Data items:
((
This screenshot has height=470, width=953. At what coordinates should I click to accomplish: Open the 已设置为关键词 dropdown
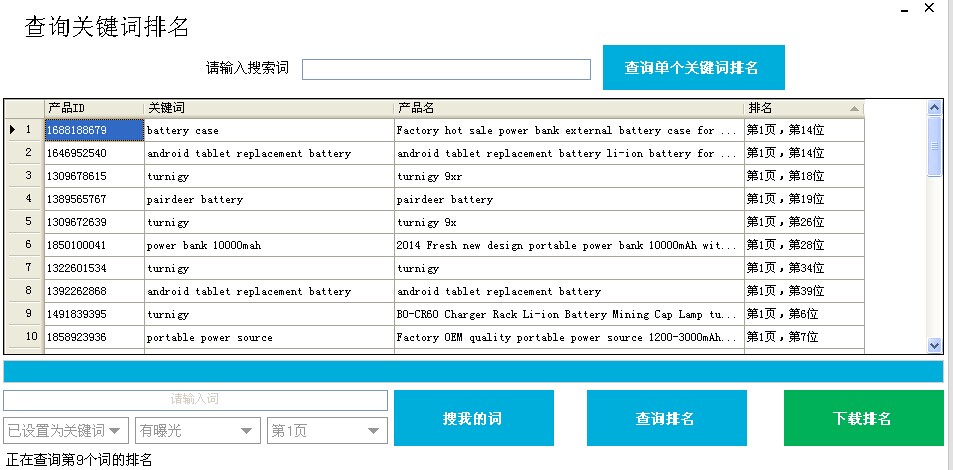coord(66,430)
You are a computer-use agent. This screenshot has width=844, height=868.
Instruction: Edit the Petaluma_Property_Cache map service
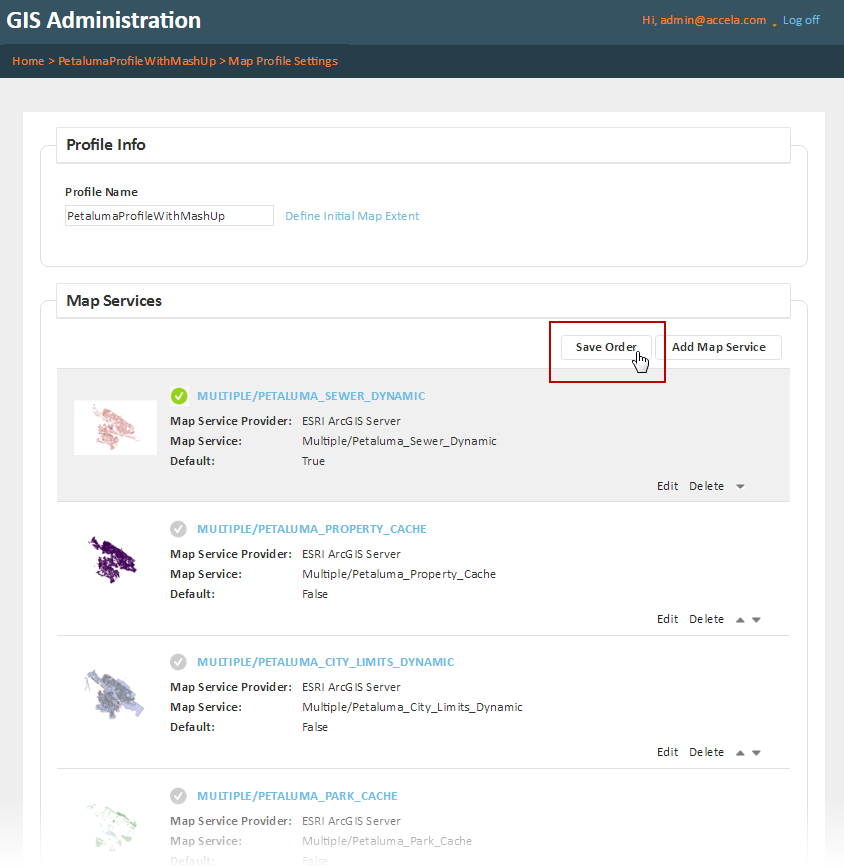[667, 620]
))
Exactly the lines from the line containing "Instruction: Edit the" to the end of the records need to be copied, both ends included, with pictures left out.

SOLUTION TO THIS TASK:
Instruction: Edit the Petaluma_Property_Cache map service
[667, 620]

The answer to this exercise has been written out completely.